Your Future Your Choice aims to equip students with a deeper understanding of their passions and skills ahead of subject selection for their senior years, as well as discussing how Artificial Intelligence is set to shape the world of work. The bespoke programme will be held at Auckland Grammar School on Tuesday 24th November, with interested parties from Sacred Heart College and Westlake Boys High Schools keen to observe this innovative event.
AUT Director of Marketing and Recruitment Jayne Mayerhofler says, “It’s about getting in front of students, in this case young men, before they make their subject choices in Year 11. Subject selection is very important and, although many schools do great work in this area, we felt we needed to help get the relevant information to students earlier on.”
Students will experience AUT’s Subject Choices online tool, which the university developed in partnership with career specialist Dr Heather Carpenter. AUT director of marketing and recruitment Jayne Mayerhofler said feedback from Year 13 students prompted the move to create an online tool that younger secondary school students could use.
“This online tool flips the traditional careers way of thinking on its head. Instead of taking the approach of, ‘I want to be an engineer, for example.

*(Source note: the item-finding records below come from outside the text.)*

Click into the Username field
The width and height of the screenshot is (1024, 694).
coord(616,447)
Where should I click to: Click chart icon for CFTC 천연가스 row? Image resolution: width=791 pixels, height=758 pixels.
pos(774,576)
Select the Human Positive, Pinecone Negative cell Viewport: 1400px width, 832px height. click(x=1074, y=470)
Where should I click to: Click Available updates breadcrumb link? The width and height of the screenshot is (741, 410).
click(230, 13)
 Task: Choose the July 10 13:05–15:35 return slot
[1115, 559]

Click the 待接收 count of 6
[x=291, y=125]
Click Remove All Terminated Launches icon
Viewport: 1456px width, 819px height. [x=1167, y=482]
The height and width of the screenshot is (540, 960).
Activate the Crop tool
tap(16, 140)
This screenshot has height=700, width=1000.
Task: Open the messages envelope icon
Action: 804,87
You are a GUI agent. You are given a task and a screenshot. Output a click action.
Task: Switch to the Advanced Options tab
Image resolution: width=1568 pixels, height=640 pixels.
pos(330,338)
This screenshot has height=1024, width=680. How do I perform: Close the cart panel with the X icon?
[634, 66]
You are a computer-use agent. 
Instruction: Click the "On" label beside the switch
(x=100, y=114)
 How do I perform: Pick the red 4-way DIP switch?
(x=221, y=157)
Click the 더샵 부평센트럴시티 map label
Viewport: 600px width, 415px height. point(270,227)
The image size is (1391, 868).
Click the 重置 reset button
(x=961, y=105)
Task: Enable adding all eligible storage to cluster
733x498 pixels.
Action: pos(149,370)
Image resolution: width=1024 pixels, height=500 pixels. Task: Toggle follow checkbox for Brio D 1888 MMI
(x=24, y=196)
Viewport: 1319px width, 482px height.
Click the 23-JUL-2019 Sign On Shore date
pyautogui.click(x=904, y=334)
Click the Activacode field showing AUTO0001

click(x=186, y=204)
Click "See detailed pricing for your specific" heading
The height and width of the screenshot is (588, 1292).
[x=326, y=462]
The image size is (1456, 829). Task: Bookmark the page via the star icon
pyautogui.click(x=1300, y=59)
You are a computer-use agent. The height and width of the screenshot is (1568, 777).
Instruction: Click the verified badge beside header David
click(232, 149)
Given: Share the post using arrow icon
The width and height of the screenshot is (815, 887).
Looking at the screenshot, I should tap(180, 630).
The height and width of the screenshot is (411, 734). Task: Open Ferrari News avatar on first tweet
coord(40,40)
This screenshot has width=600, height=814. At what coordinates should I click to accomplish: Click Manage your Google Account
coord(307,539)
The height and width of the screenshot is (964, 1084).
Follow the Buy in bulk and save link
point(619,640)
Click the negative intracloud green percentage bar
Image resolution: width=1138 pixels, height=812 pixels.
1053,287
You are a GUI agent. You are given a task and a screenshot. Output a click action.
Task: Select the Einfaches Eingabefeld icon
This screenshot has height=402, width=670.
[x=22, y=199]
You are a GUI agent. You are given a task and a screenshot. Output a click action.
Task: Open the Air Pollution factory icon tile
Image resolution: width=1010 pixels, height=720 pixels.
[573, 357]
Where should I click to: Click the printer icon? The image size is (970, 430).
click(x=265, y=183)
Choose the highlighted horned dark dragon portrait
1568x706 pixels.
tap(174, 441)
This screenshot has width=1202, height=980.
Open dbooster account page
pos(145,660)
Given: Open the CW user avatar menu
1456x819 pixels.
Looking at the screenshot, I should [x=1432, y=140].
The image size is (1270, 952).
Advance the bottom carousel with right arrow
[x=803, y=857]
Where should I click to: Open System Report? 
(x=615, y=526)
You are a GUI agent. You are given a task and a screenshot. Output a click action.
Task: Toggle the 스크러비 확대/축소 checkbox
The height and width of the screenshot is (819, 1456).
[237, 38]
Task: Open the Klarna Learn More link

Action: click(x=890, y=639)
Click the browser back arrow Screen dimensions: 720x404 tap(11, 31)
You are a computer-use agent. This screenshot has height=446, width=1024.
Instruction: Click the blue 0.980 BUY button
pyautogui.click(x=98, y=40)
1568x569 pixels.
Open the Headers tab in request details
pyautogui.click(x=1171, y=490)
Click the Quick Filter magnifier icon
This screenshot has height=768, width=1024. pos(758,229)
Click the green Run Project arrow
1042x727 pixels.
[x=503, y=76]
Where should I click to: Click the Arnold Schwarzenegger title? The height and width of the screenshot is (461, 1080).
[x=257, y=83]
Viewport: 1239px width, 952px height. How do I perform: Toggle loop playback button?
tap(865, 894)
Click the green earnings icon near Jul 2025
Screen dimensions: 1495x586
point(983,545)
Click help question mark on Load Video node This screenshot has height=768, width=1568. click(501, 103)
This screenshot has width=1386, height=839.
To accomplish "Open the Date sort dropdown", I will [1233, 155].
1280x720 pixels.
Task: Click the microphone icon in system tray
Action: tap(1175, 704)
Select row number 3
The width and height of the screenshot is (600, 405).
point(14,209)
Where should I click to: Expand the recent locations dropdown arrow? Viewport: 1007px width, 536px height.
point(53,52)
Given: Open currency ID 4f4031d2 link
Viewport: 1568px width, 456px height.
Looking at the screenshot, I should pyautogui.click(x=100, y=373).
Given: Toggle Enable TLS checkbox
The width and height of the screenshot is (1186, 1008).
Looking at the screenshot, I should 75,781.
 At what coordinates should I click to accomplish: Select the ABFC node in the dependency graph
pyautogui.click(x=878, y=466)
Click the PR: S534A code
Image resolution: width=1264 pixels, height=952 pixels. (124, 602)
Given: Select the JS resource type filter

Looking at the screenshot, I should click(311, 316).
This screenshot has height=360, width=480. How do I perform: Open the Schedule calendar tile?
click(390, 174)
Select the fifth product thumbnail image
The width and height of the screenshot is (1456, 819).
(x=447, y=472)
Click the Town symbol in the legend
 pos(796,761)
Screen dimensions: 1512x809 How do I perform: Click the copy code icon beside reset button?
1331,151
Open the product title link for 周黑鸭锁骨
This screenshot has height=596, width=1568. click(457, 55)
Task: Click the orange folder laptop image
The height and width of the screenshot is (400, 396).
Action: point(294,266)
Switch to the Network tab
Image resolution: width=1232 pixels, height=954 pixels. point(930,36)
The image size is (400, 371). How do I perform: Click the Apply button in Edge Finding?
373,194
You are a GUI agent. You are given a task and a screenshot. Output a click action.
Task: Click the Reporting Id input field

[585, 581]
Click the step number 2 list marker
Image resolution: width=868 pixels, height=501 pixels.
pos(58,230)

How do I get there?’ It asks students to evaluate ‘Who am I?’
“By finding out what they are passionate about and what their skills are, it then unpacks the pathways that are available to them, based on who they are.”
As well as tackling subject choices, the event will host an industry panel discussion and include workshops on leadership, teamwork and garbology – the study of material discarded by society and the social and cultural patterns it reveals. AUT Creative Technologies Master’s students Charles Johnson and Claudine Nalesu will share a presentation on the changing world of technology and discuss the potential impact of artificial intelligence on the future of jobs.
Mayerhofler says, “This programme is about getting out in front of school students at a younger age and engaging with them in a way that is tech-focused.
“Young people understand so much about tech and already have so many ideas about how the future is going to look. This is a chance for students to consider career paths that suit their personality and learn about some of the really cool study options that are on offer.”